Adams's second work, A Summary History of New-England, was written after an experience in country school-teaching, and was published in 1799. In 1801, a third edition of her first work, further enlarged, was brought out. Next, she prepared a volume of selections from various authors under the title of Truth and Excellence of the Christian Religion, working up her material in the Boston bookshops, since she was unable to purchase or borrow the books she desired to consult. In 1805, there appeared an abridgment of the history of New England, which brought her into conflict with the Rev. Jedidiah Morse, author of the first geography of the U.S., who had published a similar work. A sharp controversy ensued in which the woman's side was championed by several friends, chief among them being Shaw, one of the Anthology Club men.

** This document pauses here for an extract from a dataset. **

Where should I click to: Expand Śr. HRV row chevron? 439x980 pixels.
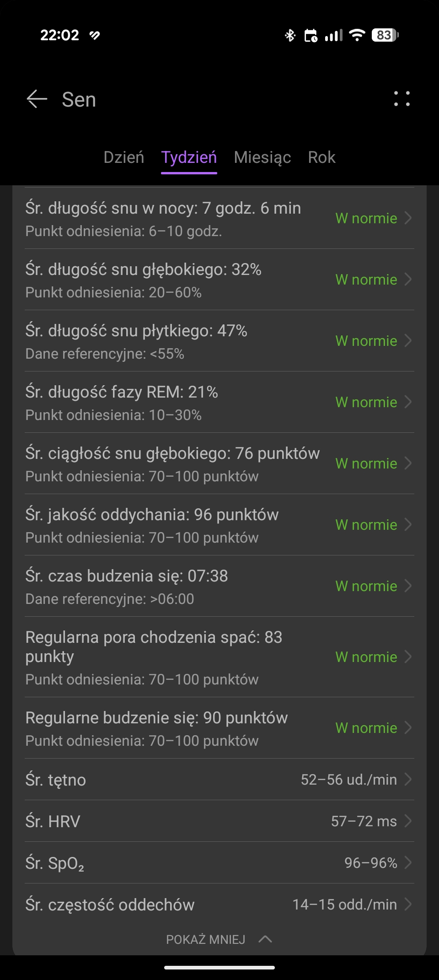tap(408, 821)
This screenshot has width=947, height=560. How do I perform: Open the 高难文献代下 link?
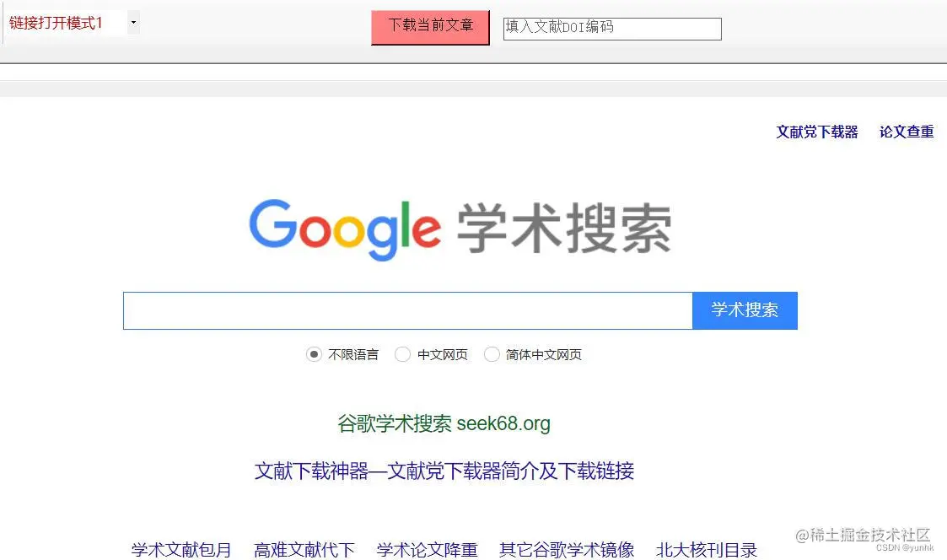[304, 550]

''History of the Jews'' and ''Letters on the Gospels''

The material for her History of the Jews, was largely gathered in the Boston Athenæum, by permission of Shaw. She also found a friend and helper in Mr. Buckminster, minister, of the Brattle Street Church, another of the Anthology Club group, who gave her the freedom of his study and library. President John Adams, too, gave her the use of his library, then in his home in Quincy. While this history was progressing, she was obliged to work at straw braiding for her support. But at length, through the energy of some Boston women of station, a small annuity was subscribed for her which rendered her closing years comfortable.
Her last book, Letters on the Gospels, was written when she was 70. She drifted cheerfully into old age. She entertained the friends who gathered in her little parlor with recitations of her poetry which she learned in girlhood.

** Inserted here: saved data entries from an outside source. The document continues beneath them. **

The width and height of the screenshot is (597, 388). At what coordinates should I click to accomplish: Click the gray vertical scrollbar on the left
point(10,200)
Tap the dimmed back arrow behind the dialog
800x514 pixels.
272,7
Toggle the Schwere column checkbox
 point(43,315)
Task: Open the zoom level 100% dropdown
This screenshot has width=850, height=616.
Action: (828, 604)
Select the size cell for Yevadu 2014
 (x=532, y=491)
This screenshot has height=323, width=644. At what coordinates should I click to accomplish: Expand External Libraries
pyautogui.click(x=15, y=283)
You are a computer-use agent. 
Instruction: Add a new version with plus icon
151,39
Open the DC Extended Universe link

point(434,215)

''A Memoir of Miss Hannah Adams''

Mrs. Josiah Quincy III, the wife of Boston's mayor, was the "highly esteemed friend" who requested Adams to write her autobiography. This fragmentary account of her life, —less than 50 pages, — edited by Mrs. Lee the year after her death, was written in the hope that it might become a pecuniary benefit to an aged and infirm sister, who for many years had shared her small earnings. It contains a lithograph of the portrait of Adams, which Chester Harding painted a few years before her death at the request of Elizabeth Peabody and other friends. The portrait was placed in the Boston Athenaeum, which also contains all of Adams's books.

Private life

Adams was a popular guest in New England society, and once stayed for two weeks at the house of her distant cousin, President John Adams. She described herself as a Unitarian Christian. Shaw and his friends took up a subscription to provide Adams with some financial support and interceded on her behalf in her 1804 conflict with Rev. Jedidiah Morse.
During this visit at Boston, I received the unexpected intelligence, that a number of benevolent gentlemen had settled an annuity upon me, to relieve me from the embarrassments I had hitherto suffered. The Hon. Josiah Quincy, Stephen Higginson, Esq. and William Shaw, Esq. were some of its first promoters. This providential interference excited my most lively gratitude to my generous benefactors, and I hope I sensibly felt my deep obligation to the source of all good.

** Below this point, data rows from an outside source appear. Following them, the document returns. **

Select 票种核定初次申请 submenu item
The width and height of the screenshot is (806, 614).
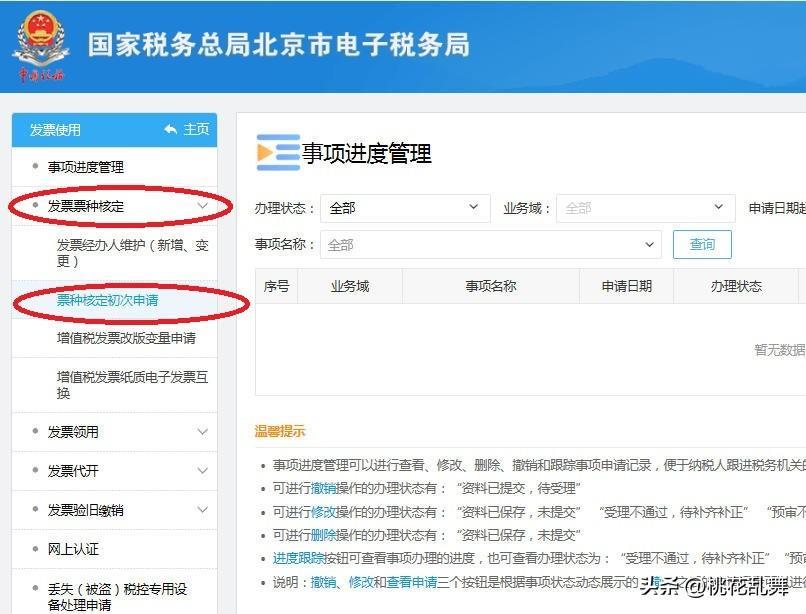point(107,300)
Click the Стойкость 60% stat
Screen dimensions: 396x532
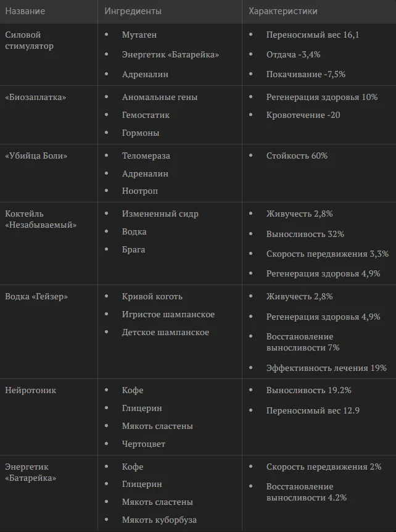pos(297,156)
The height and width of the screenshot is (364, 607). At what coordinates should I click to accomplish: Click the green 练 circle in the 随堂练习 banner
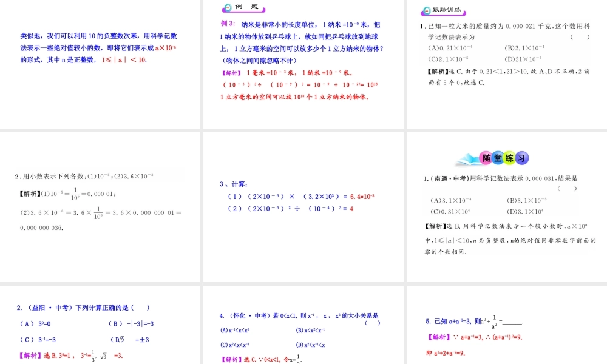point(509,157)
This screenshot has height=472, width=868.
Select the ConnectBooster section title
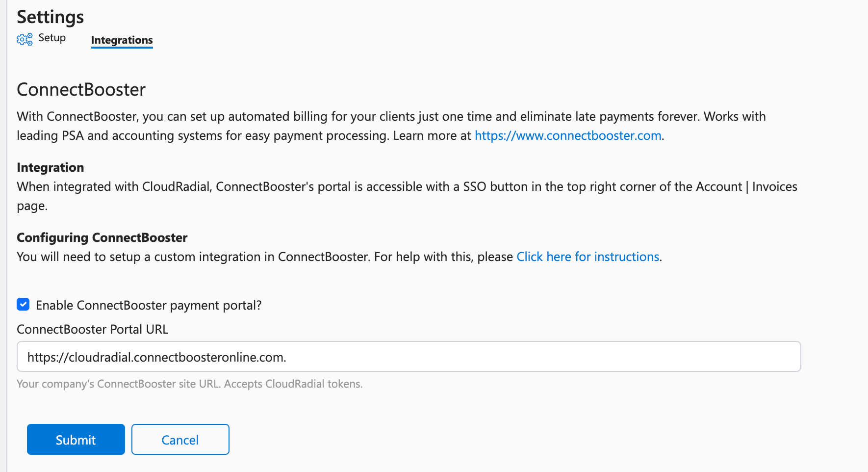click(x=81, y=90)
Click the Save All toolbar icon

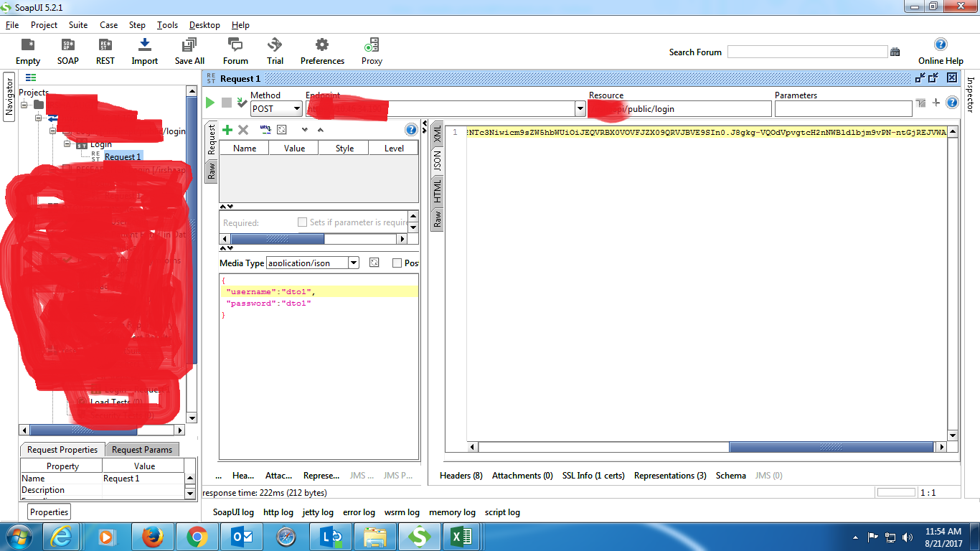click(x=189, y=45)
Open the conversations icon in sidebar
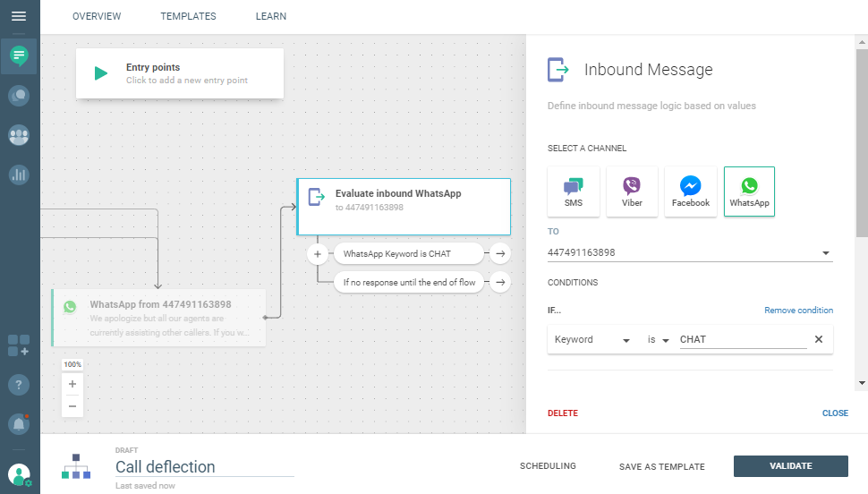 pyautogui.click(x=19, y=96)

Lee, the friend who assisted with Adams' memoir, added:
After became the Pastor of Brattle Street Church, he, with Mr. Higginson, and Mr. Shaw the active founder of the Athenæum, proposed to Miss Adams, who, from an enfeebled constitution, had begun to grow infirm, to remove to Boston; at the same time procuring for her, through the liberal subscription of a few gentlemen, an annuity for life.

Her birthplace is preserved in Medfield. Her remains were interred at Mount Auburn Cemetery in Cambridge, Massachusetts on November 12, 1832. Her monument "erroneously proclaims" that she was the cemetery's "First Tenant," but she was, in fact, the ninth.